Top of Supplied material

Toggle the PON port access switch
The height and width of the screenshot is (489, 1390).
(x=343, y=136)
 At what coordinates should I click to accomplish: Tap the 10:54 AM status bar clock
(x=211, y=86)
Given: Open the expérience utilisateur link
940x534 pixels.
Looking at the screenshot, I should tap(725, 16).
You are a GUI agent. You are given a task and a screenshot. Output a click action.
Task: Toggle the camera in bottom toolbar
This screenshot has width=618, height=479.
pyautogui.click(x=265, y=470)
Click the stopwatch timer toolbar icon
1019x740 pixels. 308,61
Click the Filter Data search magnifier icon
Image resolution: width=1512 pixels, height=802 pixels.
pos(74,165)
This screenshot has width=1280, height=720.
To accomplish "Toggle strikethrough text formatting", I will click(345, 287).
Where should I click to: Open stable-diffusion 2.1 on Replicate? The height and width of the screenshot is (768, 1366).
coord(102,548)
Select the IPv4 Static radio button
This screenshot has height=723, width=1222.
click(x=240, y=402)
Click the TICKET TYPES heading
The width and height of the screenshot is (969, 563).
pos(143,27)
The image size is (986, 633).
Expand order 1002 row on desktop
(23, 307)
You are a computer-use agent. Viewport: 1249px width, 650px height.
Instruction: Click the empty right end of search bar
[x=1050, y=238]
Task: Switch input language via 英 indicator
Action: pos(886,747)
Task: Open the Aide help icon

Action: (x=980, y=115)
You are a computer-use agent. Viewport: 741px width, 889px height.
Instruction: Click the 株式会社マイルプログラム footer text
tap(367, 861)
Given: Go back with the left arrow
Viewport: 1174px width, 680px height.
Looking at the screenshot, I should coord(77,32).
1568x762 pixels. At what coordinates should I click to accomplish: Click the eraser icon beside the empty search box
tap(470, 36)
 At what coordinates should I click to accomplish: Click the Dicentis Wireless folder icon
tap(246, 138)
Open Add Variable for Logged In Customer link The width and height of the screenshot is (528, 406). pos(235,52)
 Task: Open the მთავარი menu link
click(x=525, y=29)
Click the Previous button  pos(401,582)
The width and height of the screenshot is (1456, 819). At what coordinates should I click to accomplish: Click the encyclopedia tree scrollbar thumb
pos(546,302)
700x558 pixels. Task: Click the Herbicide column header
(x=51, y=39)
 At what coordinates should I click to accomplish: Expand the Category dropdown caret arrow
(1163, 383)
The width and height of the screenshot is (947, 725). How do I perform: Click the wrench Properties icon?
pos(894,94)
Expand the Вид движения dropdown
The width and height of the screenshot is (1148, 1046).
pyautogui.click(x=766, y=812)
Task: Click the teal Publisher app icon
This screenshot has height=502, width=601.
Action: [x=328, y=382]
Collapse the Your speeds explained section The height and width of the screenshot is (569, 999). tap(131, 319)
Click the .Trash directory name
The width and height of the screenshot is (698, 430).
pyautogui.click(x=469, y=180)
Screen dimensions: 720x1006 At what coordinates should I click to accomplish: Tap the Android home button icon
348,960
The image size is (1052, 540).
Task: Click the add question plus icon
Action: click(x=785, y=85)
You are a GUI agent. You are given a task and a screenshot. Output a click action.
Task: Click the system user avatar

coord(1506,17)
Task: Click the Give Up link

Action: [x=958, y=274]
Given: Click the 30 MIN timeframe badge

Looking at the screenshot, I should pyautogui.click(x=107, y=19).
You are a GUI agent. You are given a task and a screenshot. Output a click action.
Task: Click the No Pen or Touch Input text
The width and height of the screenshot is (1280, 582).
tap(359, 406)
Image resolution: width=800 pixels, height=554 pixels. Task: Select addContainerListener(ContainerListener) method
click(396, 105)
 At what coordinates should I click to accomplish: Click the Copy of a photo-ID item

Bottom of Supplied material

Work required: Starting from the line containing "The width and height of the screenshot is (1148, 1046)." and ending with the final line of the data, reproduce each line exactly as it appears, including no other lines.

Output below:
The width and height of the screenshot is (1148, 1046).
pyautogui.click(x=766, y=812)
Task: Click the teal Publisher app icon
This screenshot has height=502, width=601.
Action: [x=328, y=382]
Collapse the Your speeds explained section The height and width of the screenshot is (569, 999). tap(131, 319)
Click the .Trash directory name
The width and height of the screenshot is (698, 430).
pyautogui.click(x=469, y=180)
Screen dimensions: 720x1006 At what coordinates should I click to accomplish: Tap the Android home button icon
348,960
The image size is (1052, 540).
Task: Click the add question plus icon
Action: click(x=785, y=85)
You are a GUI agent. You are given a task and a screenshot. Output a click action.
Task: Click the system user avatar

coord(1506,17)
Task: Click the Give Up link

Action: [x=958, y=274]
Given: Click the 30 MIN timeframe badge

Looking at the screenshot, I should pyautogui.click(x=107, y=19).
You are a GUI agent. You are given a task and a screenshot. Output a click action.
Task: Click the No Pen or Touch Input text
The width and height of the screenshot is (1280, 582).
tap(359, 406)
Image resolution: width=800 pixels, height=554 pixels. Task: Select addContainerListener(ContainerListener) method
click(396, 105)
 At what coordinates should I click to accomplish: Click the Copy of a photo-ID item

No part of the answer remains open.